| SOURCE PASSAGE |
HILBERT NEW LAUNCH: 3 STOCK DEFENSIVE AUTOCALL – ISSUE 7
Hilbert New Launch
Hilbert launch new autocall product.

We write to inform you that Hilbert have launched a new defensive autocall product – Income Series: 3 Stock Conditional Defensive Autocall – Issue 7.  This is a dual tax year product so investors will be able to utilise their allowance for both the 20/21 and 21/22 tax years.

The counterparty for this plan is Citigroup Global Markets Funding Luxembourg S.C.A. (‘Citigroup’).

About Citigroup: Citi, the leading global bank, has approximately 200 million customer accounts and does business in more than 160 countries and jurisdictions.  Citi provides consumers, corporations, governments and institutions with a broad range of financial products and services, including consumer banking and credit, corporate and investment banking, securities brokerage, transaction services, and wealth management.

Citigroup is a publicly traded company, with shares listed in New York. More information on the company can be found at www.citigroup.com.  The payment and delivery of all amounts due in respect of the Notes issued by CGMFL will be unconditionally and irrevocably guaranteed by Citigroup Global Markets Limited (“CGML”).

| YOUR TASKS |
1) Reproduce the stretch of the Hilbert launch notice from "We write to" through "Luxembourg S.C.A. (‘Citigroup’).", word for word.
2) List every financial product or service that the Hilbert launch notice says Citi provides.
3) According to the Hilbert launch notice, which company guarantees the payment and delivery of all amounts due on the Notes issued by CGMFL?
The listing was taken from a separate source that has no connection to the Hilbert launch notice.

| LISTED RECORDS |
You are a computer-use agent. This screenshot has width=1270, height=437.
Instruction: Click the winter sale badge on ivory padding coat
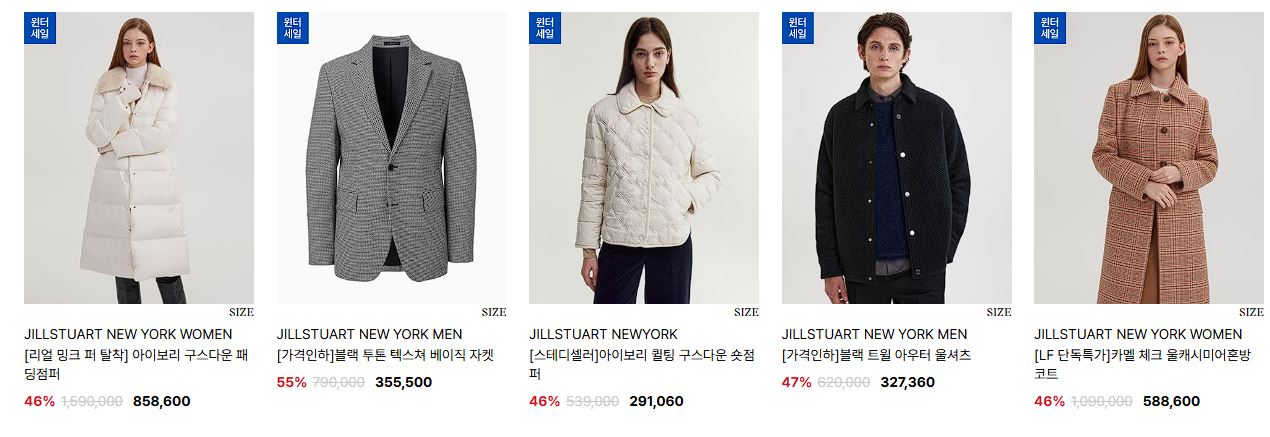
--
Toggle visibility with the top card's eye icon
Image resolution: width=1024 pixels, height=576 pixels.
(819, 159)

| THE RESULTS |
1)
We write to inform you that Hilbert have launched a new defensive autocall product – Income Series: 3 Stock Conditional Defensive Autocall – Issue 7.  This is a dual tax year product so investors will be able to utilise their allowance for both the 20/21 and 21/22 tax years.

The counterparty for this plan is Citigroup Global Markets Funding Luxembourg S.C.A. (‘Citigroup’).

2)
consumer banking and credit
corporate and investment banking
securities brokerage
transaction services
wealth management

3) Citigroup Global Markets Limited (“CGML”)